As I write, the date is September 24, 2012, and I have just spent the last hour burning with material for NaNoWriMo 2012. Ideas are just popping out and I’m throwing them down in a private blog post for future reference.
This will be NaNoWriMo V for me. I’m planning a sequel to my 2011 3DayNovel story that has grown from 23,500 words into what is now a 60,000 word novel, with further revisions, additions and deletions still to come. A few months ago (while lying in a bath; a great place for ideas!) I got the central plot for the sequel. I’ve played with the ideas off and on by creating a few different pages on ListThings, but now I’ve accumulated those pages into a single blog post, and in the last hour I’ve added about 100% more.
In keeping with the NaNoWriMo rules all these prep materials are only thoughts, ideas, descriptions, characters, plots, and questions because I’m not allowed to do any actual writing until November 1. What I’m finding useful are two things that I learned in the 2012 3DayNovel process:
- Look at how characteristics and personality traits could possibly present themselves. These I indicate with “AS: “, meaning that the trait presents itself by the character doing these possible things, or as, and,
- List moments or events, rather than thinking in terms of chapters or scenes,
and then I throw down anything that comes to mind, even if they are contradictory or out of sequence. Contradictory reactions could be the same trait presenting in a different situation, or I could build a new contrasting character from it or add the trait to an existing character for tension. And sequence doesn’t matter in the notes because I can rearrange at any time.

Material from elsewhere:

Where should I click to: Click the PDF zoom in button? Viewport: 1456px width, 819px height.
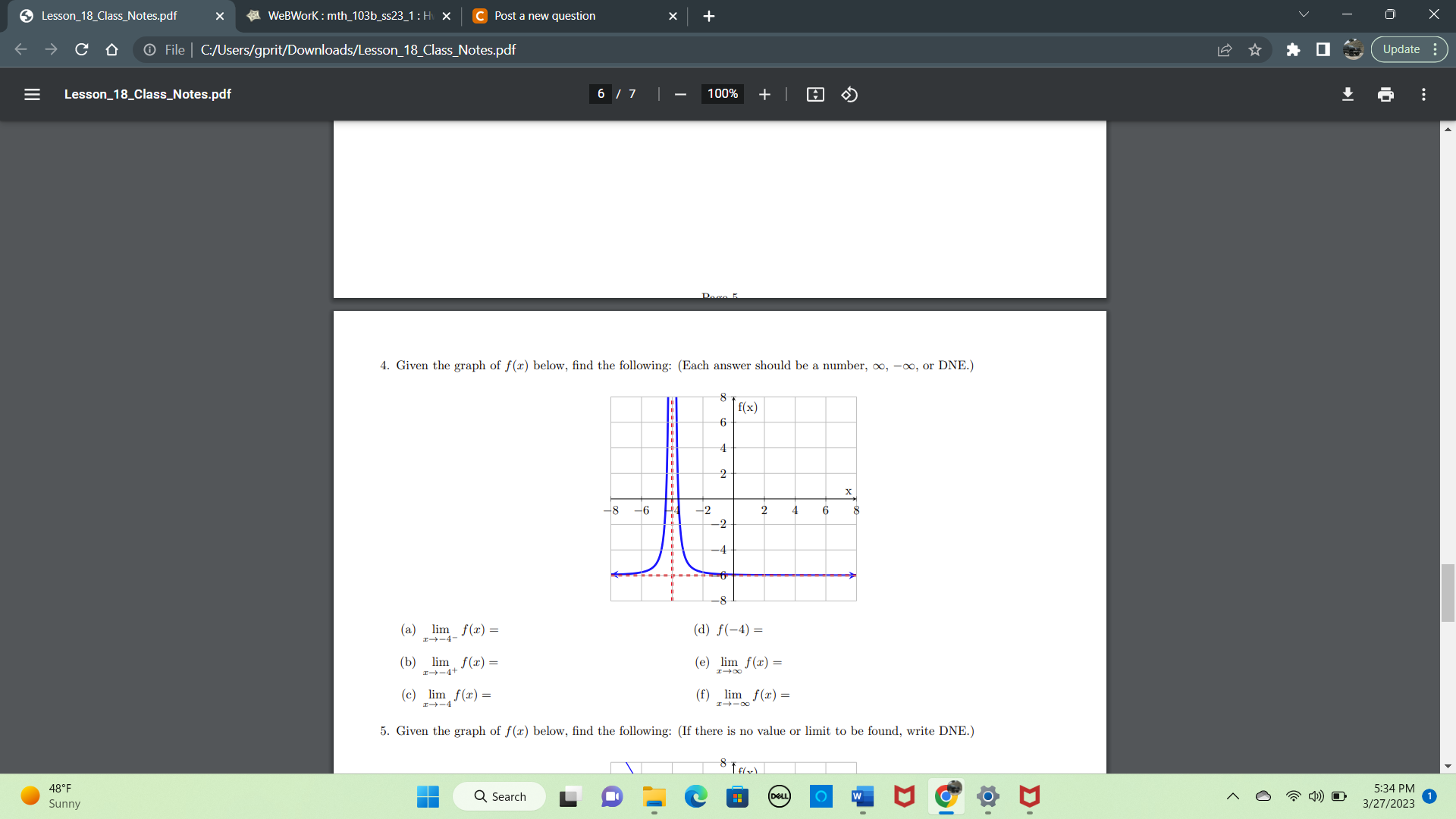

And I wasn’t aware how constricting the search for scenes (chapters) is for my thinking process. I wasn’t even aware that I was thinking in terms of chapters until I stopped and forced myself to look smaller, to just imagine moments. “Trips and drops books” is a moment, and later I can add the kind of day the MC was having and/or where they going and/or what distracted them, and then who saw this and what happened as a result of this moment later on in the plotting or in the writing process. If I focus on trying to generate a multitude of moments to write that relate to
- the plot, and/or to
- the exposition of a character’s personality traits, or
- conflicts between characters, or
- important characteristics of the setting, or
- basically any element of the story,
I can find ways to join them together later, or throw them out, or replace them with something else.
And the nice thing is that NaNoWriMo doesn’t require me to subtract the trashed writing from my total word count.
The other nice thing will be, if I collect enough moments, that I will rarely get stuck in the writing process. Because the moments do not always have a predetermined sequence or connections to other moments I can jump around anywhere and write anything. Now, sequentially some things must likely come before others because some moments will depend on some previous events having previously occurred (can’t throw out the baby with the bath water unless the bath has been drawn, the house has been built, the baby has been born, ect), but I don’t have to join or transition them as I write. And without written transitions I may feel freer to reorder as needed. I can save the transitioning to lulls in the writing process, or whenever I feel the need to glue some parts together to get a better sense of the whole so far.
But, I suspect that one of the keys to working this way is to generate a massive quantity of moments and possibilities, including lots and lots of small daily occurrence types of events. That may be part of the reason that my 3DayNovel ended up being a short story.